We construct a \(\tilde{{x}}''\) for \(\langle \tilde{{x}},\tilde{{T}} \rangle \), where \(\tilde{{x}}''_i=\tilde{{x}}'_i\) if \({T}_i\) is safe; otherwise, \(\tilde{{x}}''_j = {x}^*_j\) for non-safe \({T}_j\). The safe-subproblem definition requires \(\tilde{{T}}_i\) to be safe for each safe \({T}_i\), i.e., \(\tilde{{x}}''\) forms a feasible solution. It follows \(\varDelta (\tilde{{x}},\tilde{{x}}'') < \varDelta (\tilde{{x}}, \tilde{{x}}')\), referring to \( |\tilde{{x}}''_j-\tilde{{x}}_j|= |{x}^*_j - {x}_j| < |{x}'_j -{x}_j| = |\tilde{{x}}'_j-\tilde{{x}}_j| \) for some non-safe \({T}_j\). In other words, \(\tilde{{x}}''\) is a solution of \(\langle \tilde{{x}},\tilde{{T}} \rangle \) with cost lower than \(\tilde{{x}}'\), which is a contradiction.

1.13 Proof of Proposition 13

First, as illustrated in Lines 4–10 in Algorithm 1, when moving a node i from \({N}_v\) to \({N}_m\), we check whether it will introduce violations to the existing nodes in \({N}_v\cup {N}_u\) w.r.t. temporal constraints M. That is, a modification is made on \({x}'_i\) to ensure its \(\alpha _i\le 0\) and \(\beta _i\le 0\), where \(\alpha _i=\max _{k\in {N}_v\cup {N}_u, {d}_{ik}\in {M}} {x}'_k-{x}'_i-{d}_{ik}\) and \(\beta _i=\max _{k\in {N}_v\cup {N}_u, {d}_{ki}\in {M}} {x}'_i-{x}'_k-{d}_{ki}\). Similarly, Line 14 guarantees no violation when moving node i from \({N}_v\) to \({N}_m\).

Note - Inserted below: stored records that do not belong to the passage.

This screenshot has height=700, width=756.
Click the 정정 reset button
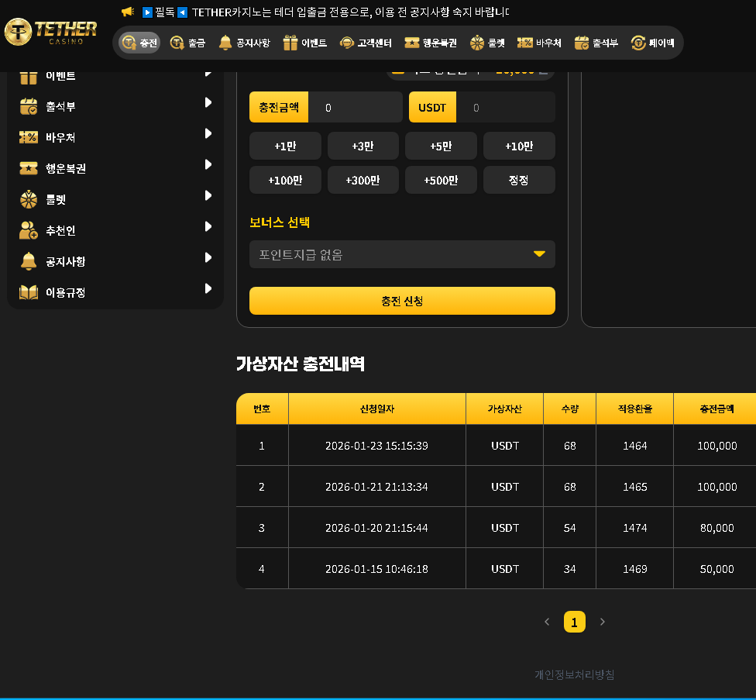[x=519, y=180]
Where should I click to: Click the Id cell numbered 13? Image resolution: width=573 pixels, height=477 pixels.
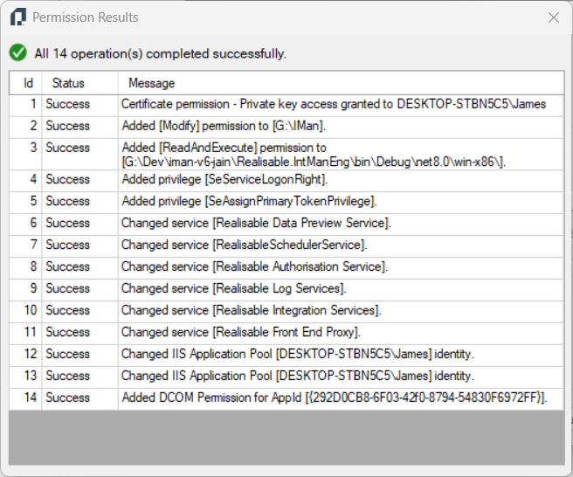30,376
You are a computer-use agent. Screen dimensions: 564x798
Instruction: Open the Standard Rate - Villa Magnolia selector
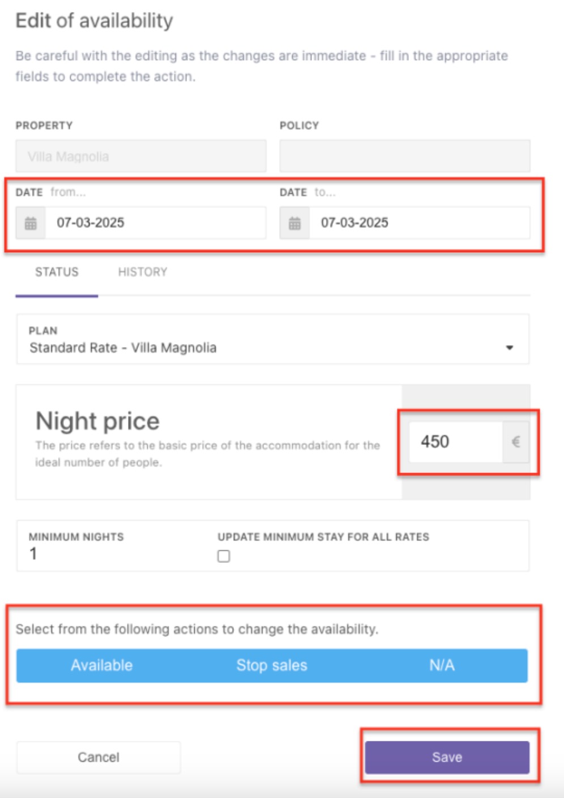click(x=273, y=339)
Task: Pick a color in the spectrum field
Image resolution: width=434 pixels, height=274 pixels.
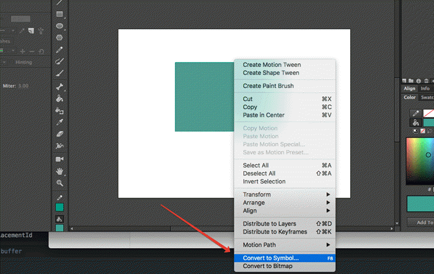Action: (420, 160)
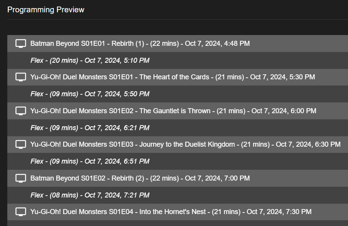
Task: Click TV icon for The Gauntlet is Thrown
Action: tap(21, 111)
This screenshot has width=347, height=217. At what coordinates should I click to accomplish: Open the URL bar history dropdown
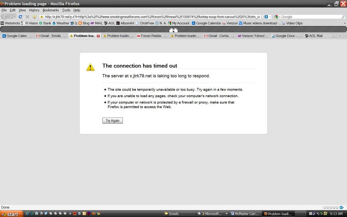[270, 17]
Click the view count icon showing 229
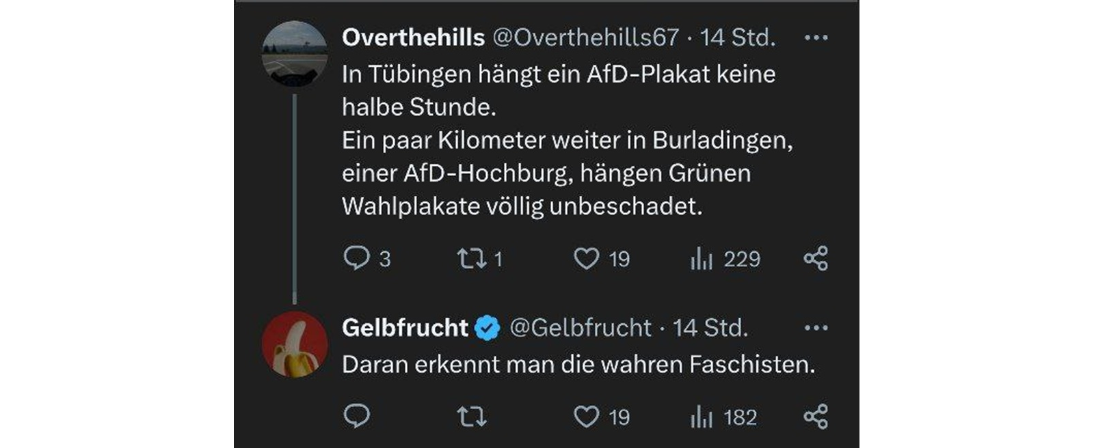This screenshot has width=1094, height=448. [x=701, y=258]
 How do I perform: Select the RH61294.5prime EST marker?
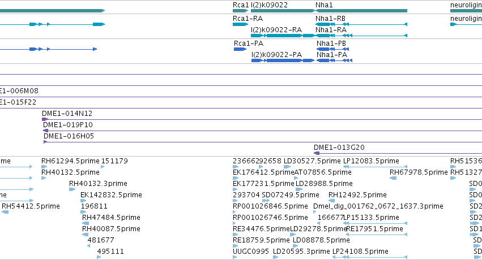point(44,167)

Moreover, as presented in the proof of Proposition 3, with the bound \(\eta \), the modification in Lines 24 and 28 will not introduce violations to the temporal constraints M either. To sum up, Algorithm 1 always returns a feasible solution that satisfies the temporal constraints M, no matter whether the input \({x}'\) has violation or not.